One person’s return to the San Francisco Bay Area meant facing the dystopian realities of the rental market.
Living in the San Francisco Bay Area is not cheap or easy, says Wes Enzinna, in a first-person account of his own housing struggles and the drastic changes that had ensued in the 10 years since he had lived there last. He could not even find housing when he moved back to Oakland for a full-time job as an editor. He finally lands a shack, an unfinished tiny-house experiment in someone’s backyard:
There was no plumbing or running water to wash my hands or brush my teeth before sleep. Electricity came from an extension cord that snaked through a yard of coyote mint and monkey flower and up into a hole I’d drilled in my floorboards.
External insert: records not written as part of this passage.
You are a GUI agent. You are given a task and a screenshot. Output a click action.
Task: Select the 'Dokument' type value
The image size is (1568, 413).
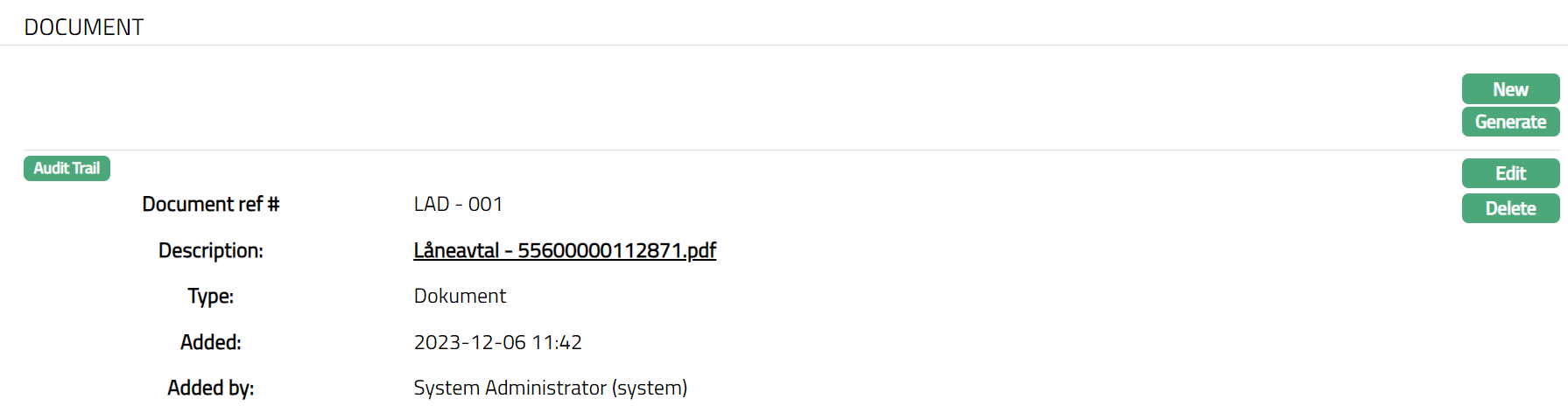click(x=460, y=296)
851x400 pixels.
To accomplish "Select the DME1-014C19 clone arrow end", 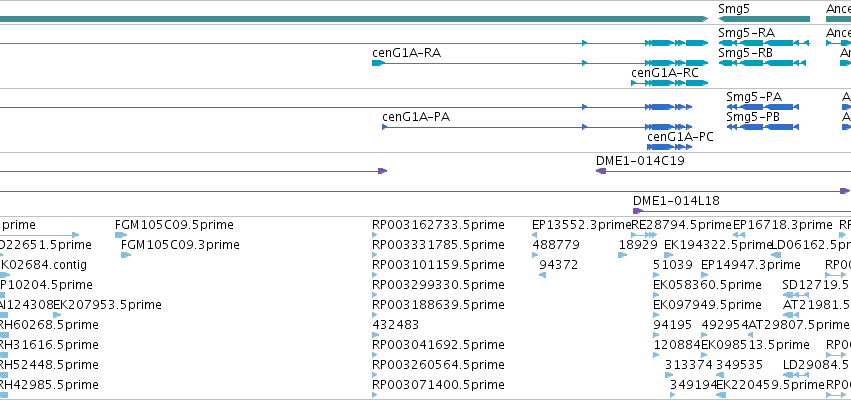I will (601, 171).
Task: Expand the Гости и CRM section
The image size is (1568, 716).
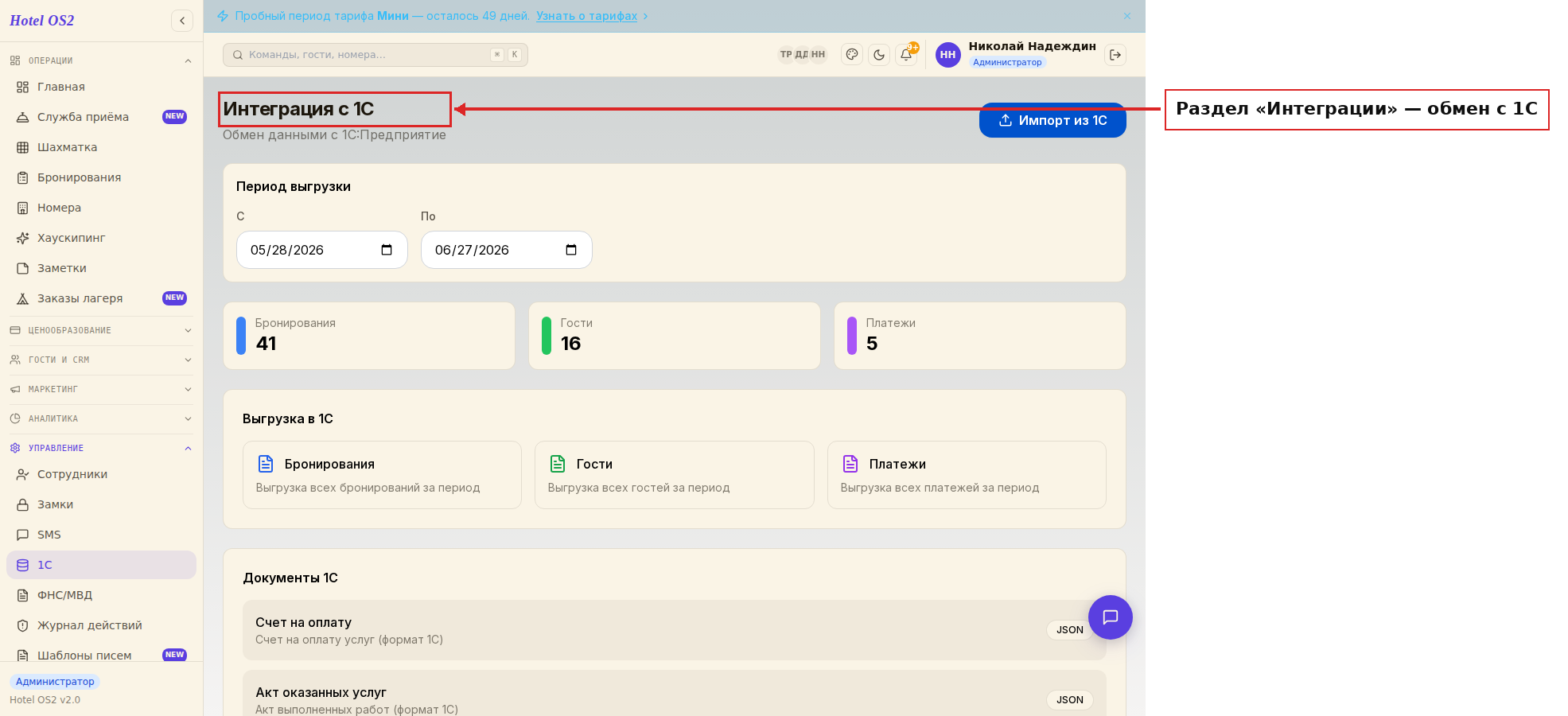Action: click(x=101, y=360)
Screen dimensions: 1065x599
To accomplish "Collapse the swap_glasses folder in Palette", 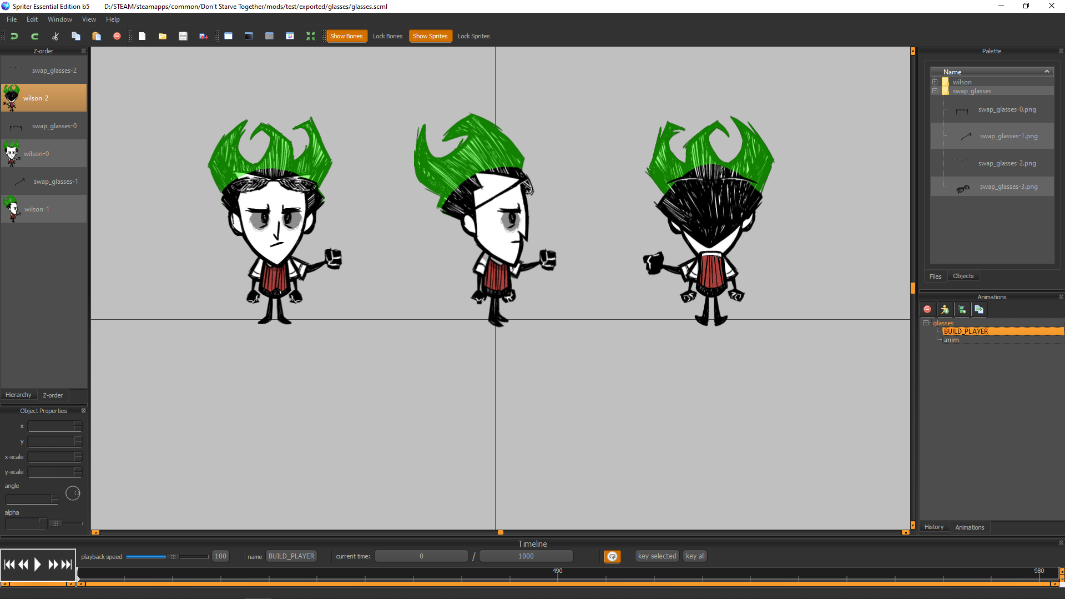I will [x=935, y=90].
The structure was smaller than a cell at San Quentin—a tiny house or a huge coffin, depending on how you looked at it—four by eight and ten feet tall, so cramped it fit little but a mattress, my suit jackets and ties, a space heater, some novels, and the mason jar I peed in.
He was living in West Oakland, an area with seedy motels, liquor stores, and rundown houses, but where homes were still selling for over $1 million to the continuing stream of high-income tech workers. He describes an extreme contrast of wealth and poverty, privilege and hopelessness: residents driving their Teslas from their fortified residential compounds and others hunkering down nearby in tent cities under the freeway.
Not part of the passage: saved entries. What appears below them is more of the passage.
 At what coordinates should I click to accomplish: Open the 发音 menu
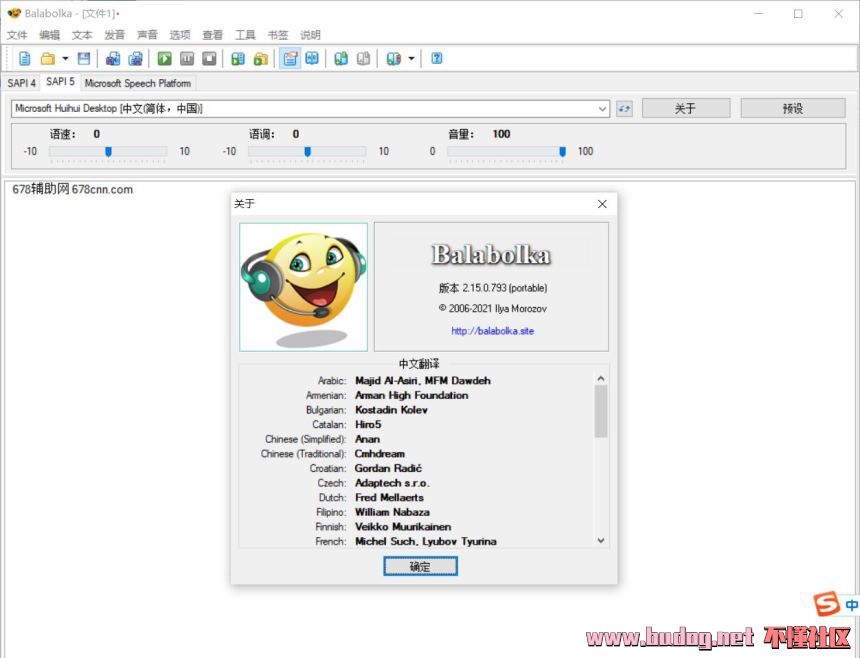tap(115, 35)
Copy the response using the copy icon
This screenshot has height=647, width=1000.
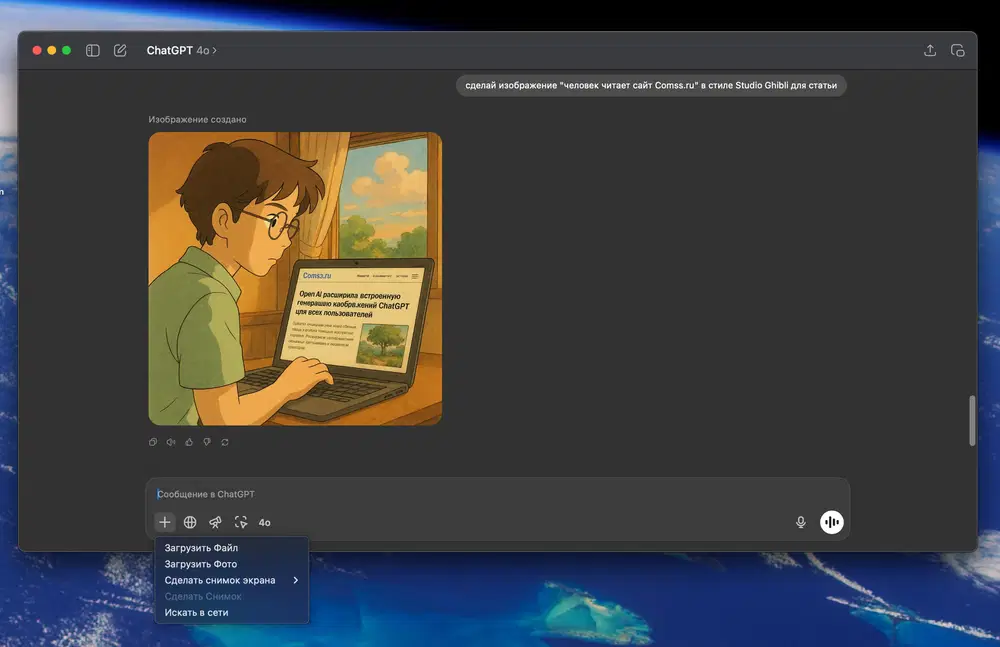point(153,442)
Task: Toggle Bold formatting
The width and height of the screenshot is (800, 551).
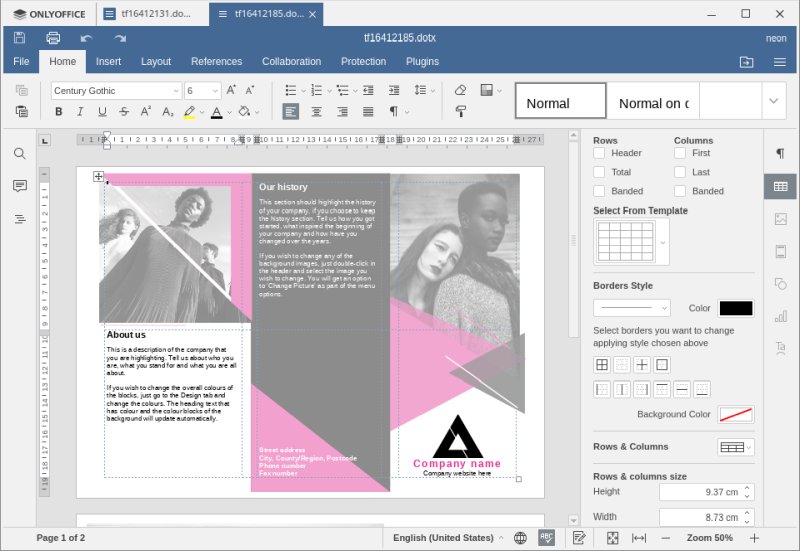Action: (x=59, y=112)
Enzinna explores the issue of the widespread lack of affordable housing in the Bay Area and in much of California through his own experience—he later moves to a studio in San Francisco’s Telegraph Hill neighborhood—as well as that of people in his life. He was living in Oakland when a fire at the Ghost Ship, an artist collective, killed 36 people, and the aftermath of that tragedy put housing even more out of reach for the area’s most vulnerable residents:
In the year following the Ghost Ship fire, the nonprofit Safer D.I.Y. Spaces estimated that the city’s investigations of similar buildings led to the eviction of about eighty people—that many more added to the swelling population of homeless and displaced. Meanwhile, Oakland mayor Libby Schaaf exploited the tragedy by supporting laws streamlining the development process of condo projects, cynically claiming that they were a solution to the crisis exemplified by Ghost Ship because they created more housing—never mind that these condos were far out of reach of the bohemians who lived in places like Ghost Ship, much less the even more desperate folks, the truly impoverished, on the streets and in the tent cities.
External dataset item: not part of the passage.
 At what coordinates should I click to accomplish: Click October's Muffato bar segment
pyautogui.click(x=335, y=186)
Enzinna eventually heads back to New York, unable to keep up with the rent and increasingly unwilling to tolerate the façade that maintained a world of haves and have-nots in San Francisco. "In my case, I was finally forced back to reality by my credit-card debt: in less than six months in North Beach, I racked up $12,000 in charges trying to cover my bills and rent. The people of San Francisco weren’t happy. They were insane."